| Given data |
☆ ☆ ☆ ☆ ☆

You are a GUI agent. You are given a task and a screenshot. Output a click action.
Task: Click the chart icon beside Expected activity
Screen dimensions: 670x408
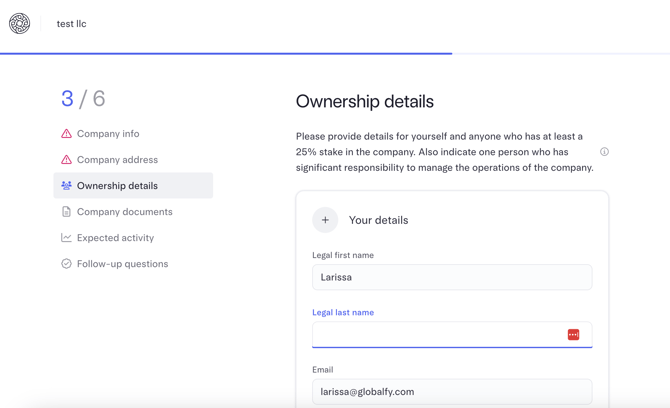(x=66, y=238)
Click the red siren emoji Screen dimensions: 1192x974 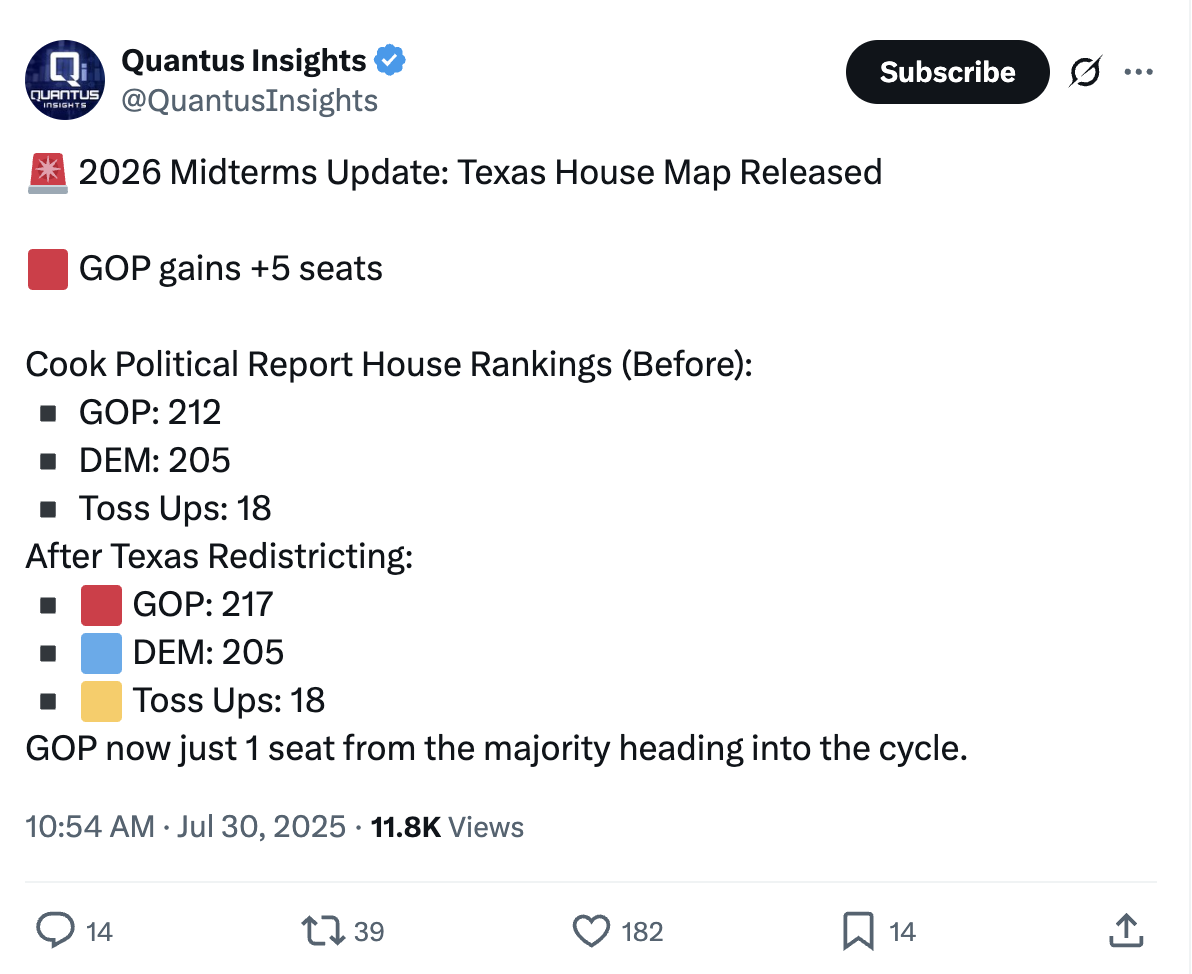[46, 173]
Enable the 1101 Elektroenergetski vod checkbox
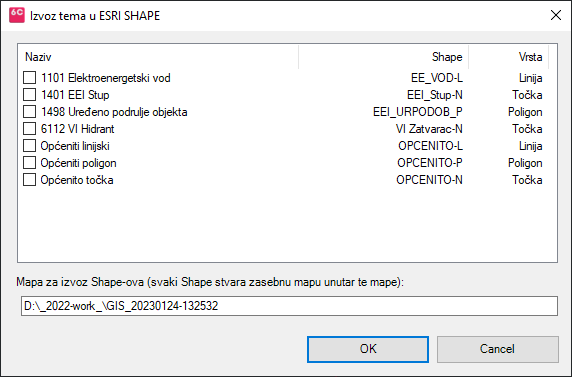Viewport: 572px width, 377px height. (30, 78)
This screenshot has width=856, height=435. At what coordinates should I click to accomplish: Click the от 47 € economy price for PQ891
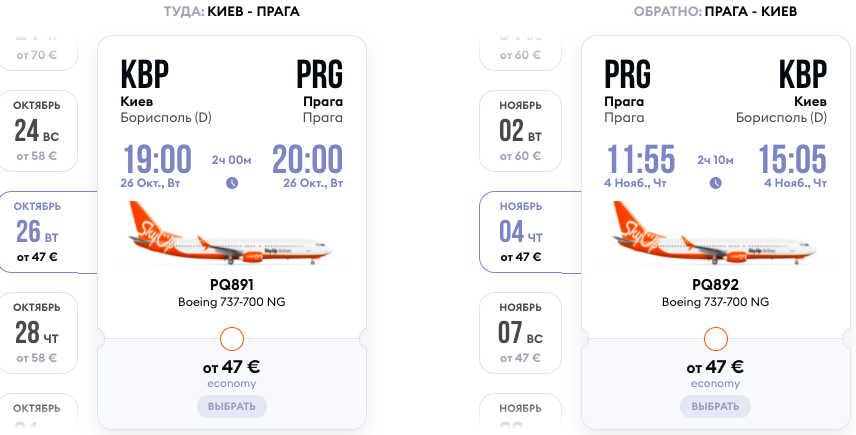pos(231,373)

☆ ☆ ☆ ☆ ☆

| Exercise objective |
Restate word for word the lines beginning with the one that contains "Enable the 1101" and ending with the last line of the listing; pictures stay out.

| Completed exercise |
Enable the 1101 Elektroenergetski vod checkbox
Viewport: 572px width, 377px height. (30, 78)
This screenshot has width=856, height=435. At what coordinates should I click to accomplish: Click the от 47 € economy price for PQ891
pos(231,373)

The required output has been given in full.